**ИСХОДНЫЙ ОТРЫВОК:**
····················

Понятно, что проникновение Германии в Финляндию беспокоило Москву, поэтому финский вопрос стал предметом обсуждения на переговорах в Берлине в ноябре 1940 г. Советское руководство стремилось добиться того, чтобы Германия подтвердила отнесение Финляндии к советской сфере интересов "на основе [173] советско-германского соглашения 1939г., в выполнении которого Германия должна устранить всякие трудности и неясности (вывод германских войск, прекращение всяких политических демонстраций в Финляндии и в Германии, направленных во вред интересам СССР)"{463}. В ходе обсуждения финского вопроса на переговорах в Берлине Германия, подтвердив прошлогоднее соглашение и заявив о своей политической незаинтересованности в Финляндии, обратила внимание СССР на важность финского экспорта леса и никеля для германской экономики и необходимость недопущения нового конфликта на Балтийском море. Чтобы финский вопрос не мешал более широкому советско-германскому соглашению, советская сторона 25 ноября внесла следующее компромиссное предложение. Германские войска должны быть выведены из Финляндии, которая является сферой интересов СССР на основании соглашения 1939г., а СССР обязуется "обеспечить мирные отношения с Финляндией, а также экономические интересы Германии в Финляндии (вывоз леса и никеля)"{464}. Но ответа на это предложение не последовало.
В Финляндии велась антисоветская и реваншистская пропаганда, поддерживалось принудительное единомыслие. Деятельность созданного 22 мая 1940 г. Общества мира и дружбы с СССР, которое к декабрю объединяло до 40 тыс. человек, всячески преследовалась финскими властями, и в декабре оно было запрещено. В это же время Германия и Финляндия достигли договоренности о совместных действиях на случай войны с СССР, и генштаб финской армии приступил к отработке конкретных военных планов. Военные контакты Германии и Финляндии расширились в первой половине 1941 г., и в ходе военных переговоров 15—28 мая и 4—6 июня Финляндия была информирована о германских намерениях в отношении СССР, причем стороны согласовали планы военных операций. 30 мая Сталин принял финского посла в Москве и завел речь о дружественных советско-финских отношениях, которые он намеревался подкрепить поставкой 20 тыс. тонн зерна, но это уже не могло изменить позицию Финляндии, где 1 июня началась частичная мобилизация. 17 июня Финляндия официально вышла из Лиги Наций, а 18 июня начала всеобщую мобилизацию. С середины июня началось сосредоточение германских войск в Норвегии и Финляндии для нападения на СССР. 20 июня финские подводные лодки вместе с германскими начали минировать советские территориальные воды в Финском заливе. 21 июня финские войска были приведены в состояние полной боевой готовности, а 22 июня германские войска заняли область Петсамо{465}. Таким образом, стремясь использовать советско-германскую войну для осуществления своих реваншистских намерений, Финляндия примкнула к Германии в ее Восточном походе, хотя формально, чтобы не испортить отношений с Англией и США, финское руководство не подписывало никаких [174] документов о сотрудничестве с вермахтом и активно пропагандировало идею некой "параллельной" войны на Востоке, которую оно вело якобы совершенно самостоятельно, а не в союзе с Германией{466}.

····················

**НАБОР ДАННЫХ:**
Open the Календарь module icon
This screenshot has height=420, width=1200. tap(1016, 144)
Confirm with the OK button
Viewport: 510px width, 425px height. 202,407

····················

**ЗАДАНИЕ 1:**
Определите, соответствуют ли отрывку о Финляндии утверждения (а), (б) и (в). Ответьте «да» или «нет» и приведите точную цитату, которая это решает.
(а) Общество мира и дружбы с СССР было создано 22 мая 1940 г.
(б) Германия дала ответ на советское предложение от 25 ноября.
(в) Финляндия официально вышла из Лиги Наций 18 июня.
**ЗАДАНИЕ 2:** Сколько зерна, согласно отрывку о Финляндии, Сталин собирался поставить, чтобы подкрепить дружественные советско-финские отношения?
**ЗАДАНИЕ 3:** Допишите следующий абзац отрывка о Финляндии, начав сразу после его последнего предложения.
Материал здесь никакой роли не играет.

**ОТВЕТ 1:**
(а) Да: «созданного 22 мая 1940 г. Общества мира и дружбы с СССР».
(б) Нет: «Но ответа на это предложение не последовало».
(в) Нет: «17 июня Финляндия официально вышла из Лиги Наций».

**ОТВЕТ 2:** 20 тыс. тонн.

**ОТВЕТ 3:**
Скандинавия, традиционно считавшаяся периферийным регионом Европы, с началом Второй мировой войны привлекла внимание великих держав в силу своего выгодного стратегического положения. Первоначально экономическая борьба за влияние в Скандинавии развернулась между Германией и Англией, которые довольно быстро убедились в недостаточности только мирных средств влияния на скандинавские страны и начали прорабатывать варианты прямого военного вмешательства. Со своей стороны Советский Союз, добившись признания Германией сферы своих интересов в Восточной Европе и удовлетворительно для себя решив польскую и прибалтийскую проблемы, надеялся довольно быстро усилить свое военное присутствие в Финском заливе и влияние в Финляндии. Однако финское руководство, и так предубежденное в отношении СССР и получившее моральную поддержку других стран, заняло бескомпромиссную позицию. В итоге советско-финские переговоры окончились провалом, и перед советским руководством встала проблема "сохранения лица". Следовало либо признать невозможность повлиять на Финляндию, что могло негативно сказаться на поведении Прибалтийских стран и сделать СССР объектом насмешек в мировой прессе, либо заставить финнов признать Советский Союз великой державой и принять советские предложения. Понятно, что демонстративная неуступчивость Финляндии и развернутая в мировой прессе кампания поддержки ее позиции не оставляла Москве иного выбора кроме войны.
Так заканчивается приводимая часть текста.